◆ DOCUMENT PASSAGE ◆
((

I'M STARTING TO THINK LIKE THE INTERNET, STARTING TO THINK LIKE BIOLOGY

Although I used the Internet back when it was just Arpanet, and even earlier as a teenager using a teletype to log into a state-of-the-art Honeywell mainframe from my school, I don't believe my way of thinking was changed by the Internet until around 2000. Why not?

The answer, I suspect, is the fantastic benefit that comes from massive connectivity and the resulting emergent phenomena. Back in my school days, the Internet was linear, predictable, and boring. It never talked back. When I hacked into the computer at MIT running an early symbolic manipulator program, something that could do algebra in a painfully inadequate way, I just used the Internet as a perfectly predictable tool. In my day-to-day life as a scientist, I mostly still do.

Back in 1996, I co-founded a software company that built its products and operated essentially entirely through the Internet; whether this was more efficient than a regular "bricks-and-mortar" company is debatable, but the fact was that through this medium, fabulously gifted individuals were able to participate in this experiment, who would never have dreamed of relocating for work like this. But this was still linear, predictable, and an essentially uninteresting use of the Internet.

No, for me, the theoretical physicist geek from central casting, the Internet is changing the way I think, because its "whole is greater than the sum of its parts". When I was a child, they told us that we would be living on the moon, that we would have anti-gravity jet packs, and video phones. They lied about everything but the video phones. With private blogs, Skype and a $40 Webcam, I can collaborate with my colleagues, write equations on my blackboard, and built networks of thought that stagger me with their effectiveness. My students and I work together so effectively through the Internet that its always-on-library dominates our discussions and helps us find the sharp questions that drive our research and thinking infinitely faster than before.

My day job is to make discoveries through thought, principally by exploiting analogies through acts of intellectual arbitrage. When we find two analogous questions in what were previously perceived to be unrelated fields, one field will invariably be more developed than the other, and so there is a scientific opportunity. This is how physicists go hunting. The Internet has become a better tool than the old paper scientific literature, because it responds in real time.

To see why this is a big deal for me, consider the following "homework hack". You want to become an instant expert in something that matters to you: maybe a homework assignment, maybe researching a life-threatening disease afflicting someone close to you. You can research it on the Internet using a search engine… but as you know, you can search, but you can't really find. Google gives you unstructured information, but for a young person in a hurry, that is simply not good enough. Search engines are linear, predictable and essentially an uninteresting way to use the Internet.

))

◆ SET OF TASKS ◆
1) In the essay on thinking like the Internet, what year did the writer co-found a software company?
2) Update the essay on thinking like the Internet: start at the words "I'M STARTING TO" and stop after "mostly still do.". Write that part again with "teletype" replaced by "terminal".
3) Write what comes next in the essay on thinking like the Internet, continuing from its final sentence.

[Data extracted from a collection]
((

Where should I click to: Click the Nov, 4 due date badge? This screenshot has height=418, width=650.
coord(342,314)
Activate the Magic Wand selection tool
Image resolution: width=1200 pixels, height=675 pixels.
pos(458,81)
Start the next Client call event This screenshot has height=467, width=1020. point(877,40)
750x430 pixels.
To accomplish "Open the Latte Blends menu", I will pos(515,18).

))

◆ RESPONSES TO THE EXERCISE ◆
1) 1996

2)
I'M STARTING TO THINK LIKE THE INTERNET, STARTING TO THINK LIKE BIOLOGY

Although I used the Internet back when it was just Arpanet, and even earlier as a teenager using a terminal to log into a state-of-the-art Honeywell mainframe from my school, I don't believe my way of thinking was changed by the Internet until around 2000. Why not?

The answer, I suspect, is the fantastic benefit that comes from massive connectivity and the resulting emergent phenomena. Back in my school days, the Internet was linear, predictable, and boring. It never talked back. When I hacked into the computer at MIT running an early symbolic manipulator program, something that could do algebra in a painfully inadequate way, I just used the Internet as a perfectly predictable tool. In my day-to-day life as a scientist, I mostly still do.

3)
Instead, try the following hack. Step 1: Make a Wiki page on the topic. Step 2: fill it with complete nonsense. Step 3: Wait a few days. Step 4: Visit the Wiki page, and harvest the results of what generous and anonymous souls from — well, who cares where they are from or who they are? — have corrected, contributed and enhanced in, one presumes, fits of righteous indignation. It really works. I know, because I have seen both sides of this transaction. There you have it: the emergence of a truly global, collective entity, something that has arisen from humans + Internet. It talks back.

This "homework hack" is, in reality, little more than the usual pattern of academic discourse, but carried out, in William Gibson's memorable phrase, with "one thumb permanently on the fast-forward button". Speed matters, because life is short. The next generation of professional thinkers already have all the right instincts about the infinite library that is their external mind, accessible in real time, and capable of accelerating the already Lamarckian process of evolution in thought and knowledge on timescales that really matter. I'm starting to get it too.

Roughly three billion years ago, microbial life invented the Internet and Lamarckian evolution. For them, the information is stored in molecules, and is recorded in genes that are transmitted between consenting microbes by a variety of mechanisms that we are still uncovering. Want to know how to become a more virulent microbial pathogen? Download the gene! Want to know how to hotwire a motorcycle? Go to the Website! So much quicker than random trial-and-error evolution, and it works … right now! And your children's always-on community of friends, texting "lol"s and other quick messages that really say "I'm here, I'm your friend, let's have a party" is no different than the quorum sensing of microbes, counting their numbers so that they can do something collectively, such as invade a host or grow a fruiting body from a biofilm.

I'm starting to think like the Internet, starting to think like biology. My thinking is better, faster, cheaper and more evolvable because of the Internet. And so is yours. You just don't know it yet.